== What the task asks ==
Return, exactly and with nothing added, the line with "Task: Click the tree's horizontal scrollbar" together with all lines after it through the end of the data below. No pictures belong in the copy.

== Provided records ==
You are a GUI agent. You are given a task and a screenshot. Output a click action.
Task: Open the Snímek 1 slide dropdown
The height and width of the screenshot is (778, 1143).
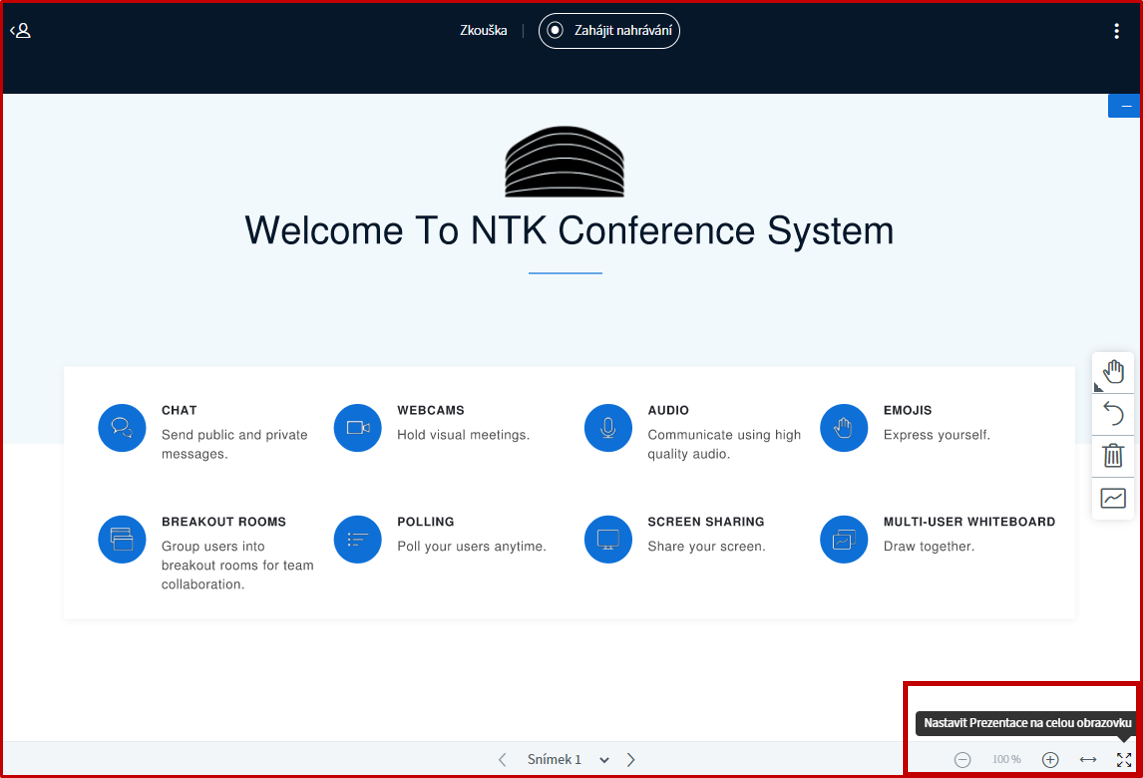[x=567, y=760]
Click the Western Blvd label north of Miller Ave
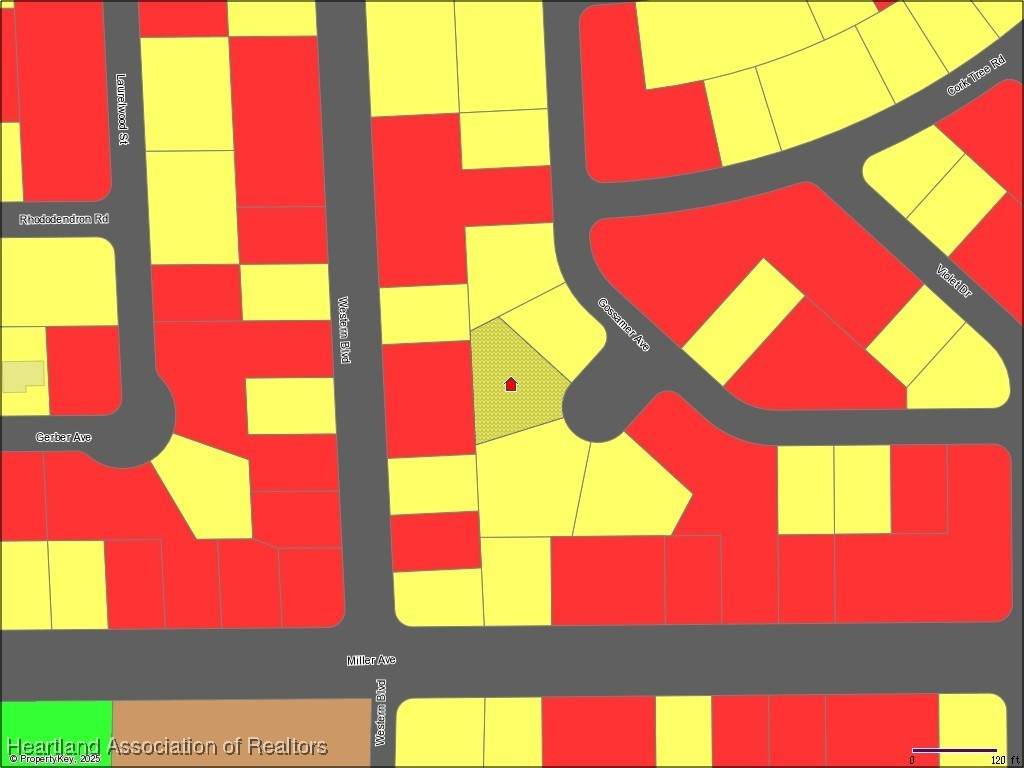 (344, 330)
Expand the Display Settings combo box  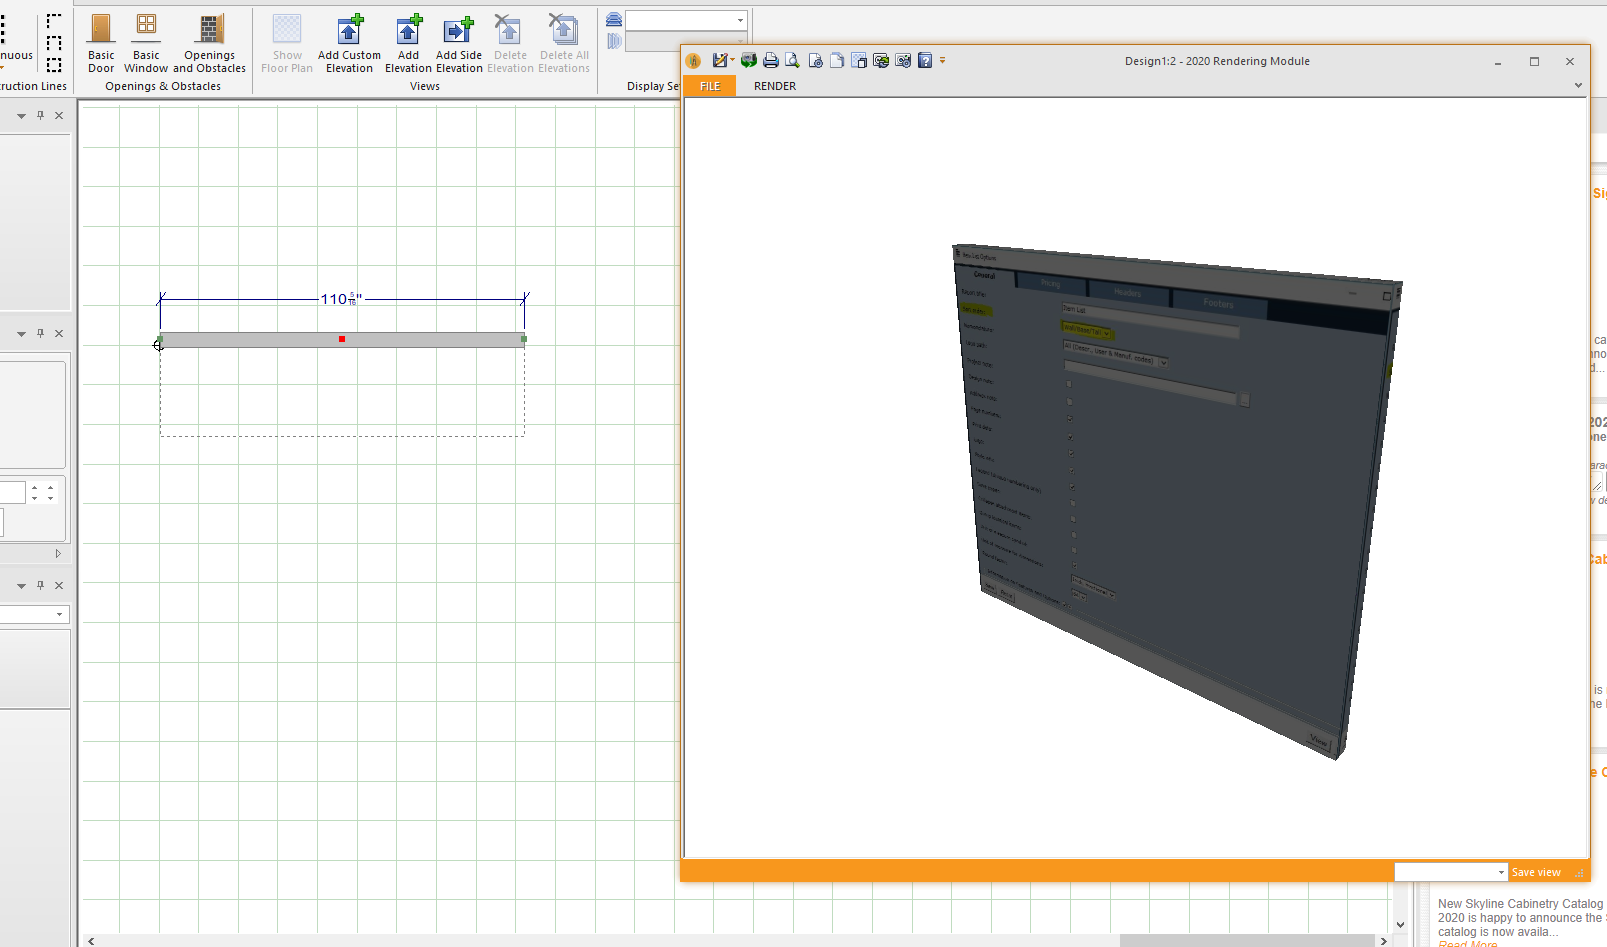click(x=686, y=20)
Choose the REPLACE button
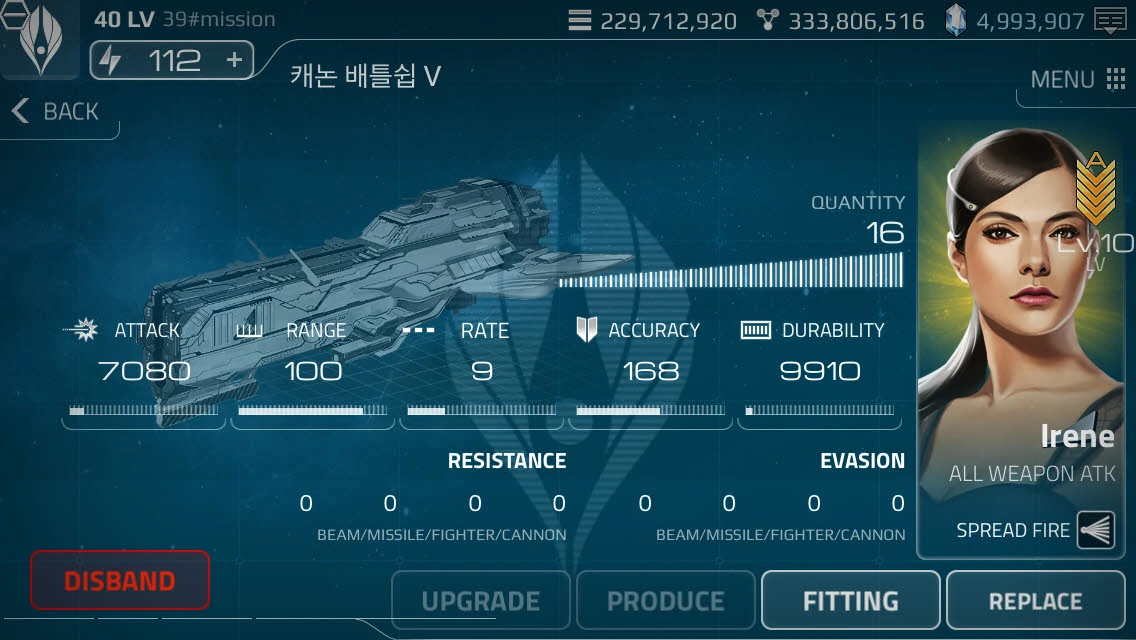Screen dimensions: 1136x640 point(1035,600)
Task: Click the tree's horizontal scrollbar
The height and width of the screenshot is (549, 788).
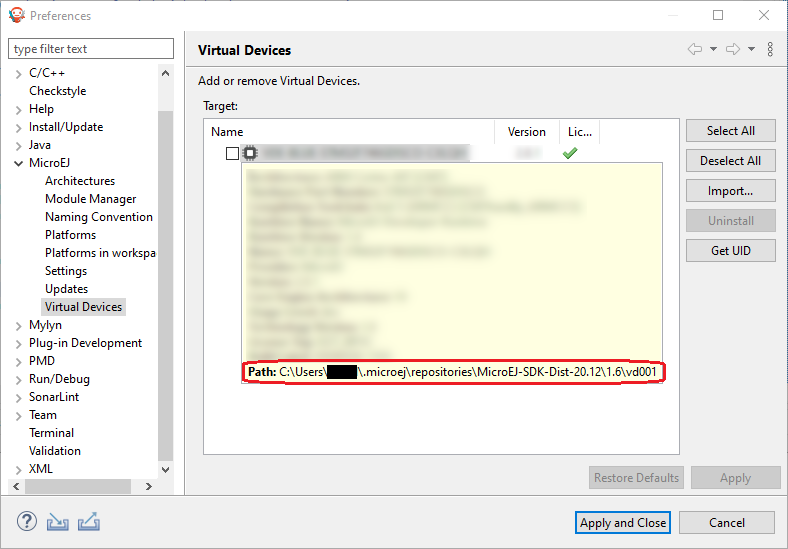Action: pos(80,486)
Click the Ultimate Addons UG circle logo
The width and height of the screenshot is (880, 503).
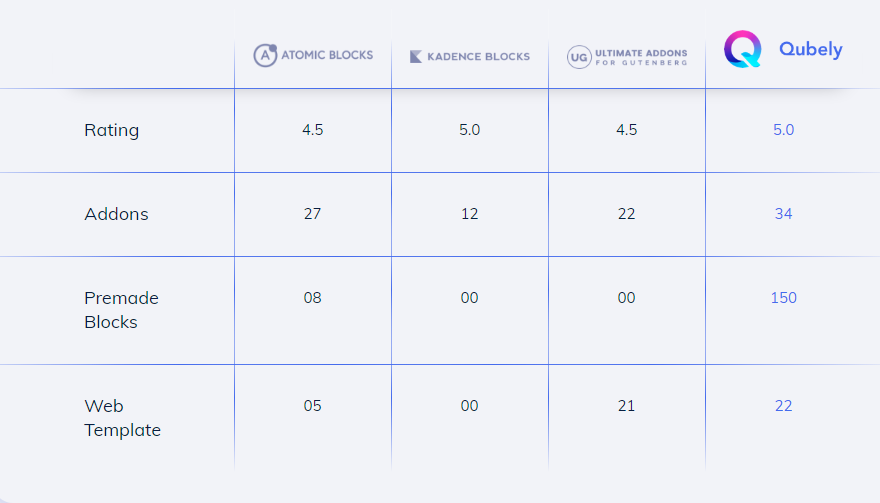579,57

== Reply to the exercise ==
Task: Click the tree's horizontal scrollbar
The height and width of the screenshot is (549, 788).
Action: pos(80,486)
Click the Ultimate Addons UG circle logo
The width and height of the screenshot is (880, 503).
579,57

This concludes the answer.